Problem details: Lines with the string "label" are to be identified in the listing and copied.

Input data:
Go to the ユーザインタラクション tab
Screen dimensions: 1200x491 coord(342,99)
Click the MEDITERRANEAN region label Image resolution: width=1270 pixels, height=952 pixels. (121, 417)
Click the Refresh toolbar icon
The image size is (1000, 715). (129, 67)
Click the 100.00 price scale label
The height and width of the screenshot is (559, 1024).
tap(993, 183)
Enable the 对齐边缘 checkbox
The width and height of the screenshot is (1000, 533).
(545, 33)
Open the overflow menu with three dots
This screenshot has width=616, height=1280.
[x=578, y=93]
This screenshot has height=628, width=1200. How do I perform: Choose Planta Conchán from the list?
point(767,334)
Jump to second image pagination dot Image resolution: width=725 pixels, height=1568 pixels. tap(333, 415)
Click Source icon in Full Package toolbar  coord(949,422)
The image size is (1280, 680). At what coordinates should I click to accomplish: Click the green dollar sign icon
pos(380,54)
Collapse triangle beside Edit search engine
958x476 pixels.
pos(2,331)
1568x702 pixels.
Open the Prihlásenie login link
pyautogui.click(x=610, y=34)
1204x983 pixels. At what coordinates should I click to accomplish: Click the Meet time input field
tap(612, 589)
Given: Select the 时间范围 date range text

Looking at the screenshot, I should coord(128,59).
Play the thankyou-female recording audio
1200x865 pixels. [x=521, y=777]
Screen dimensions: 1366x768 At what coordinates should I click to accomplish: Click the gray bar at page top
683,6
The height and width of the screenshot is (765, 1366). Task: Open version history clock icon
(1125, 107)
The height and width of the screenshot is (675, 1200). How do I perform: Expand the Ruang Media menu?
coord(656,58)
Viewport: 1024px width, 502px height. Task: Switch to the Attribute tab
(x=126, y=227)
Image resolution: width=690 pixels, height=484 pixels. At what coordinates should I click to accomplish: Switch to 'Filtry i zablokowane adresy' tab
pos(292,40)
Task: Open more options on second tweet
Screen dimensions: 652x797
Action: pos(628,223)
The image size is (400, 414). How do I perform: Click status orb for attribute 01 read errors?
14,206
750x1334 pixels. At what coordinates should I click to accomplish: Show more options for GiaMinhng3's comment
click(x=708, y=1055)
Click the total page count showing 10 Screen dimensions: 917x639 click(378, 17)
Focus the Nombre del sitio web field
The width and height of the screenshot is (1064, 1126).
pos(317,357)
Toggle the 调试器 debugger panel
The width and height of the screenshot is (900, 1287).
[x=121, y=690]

Expected answer:
Click the MEDITERRANEAN region label Image resolution: width=1270 pixels, height=952 pixels. (121, 417)
Click the 100.00 price scale label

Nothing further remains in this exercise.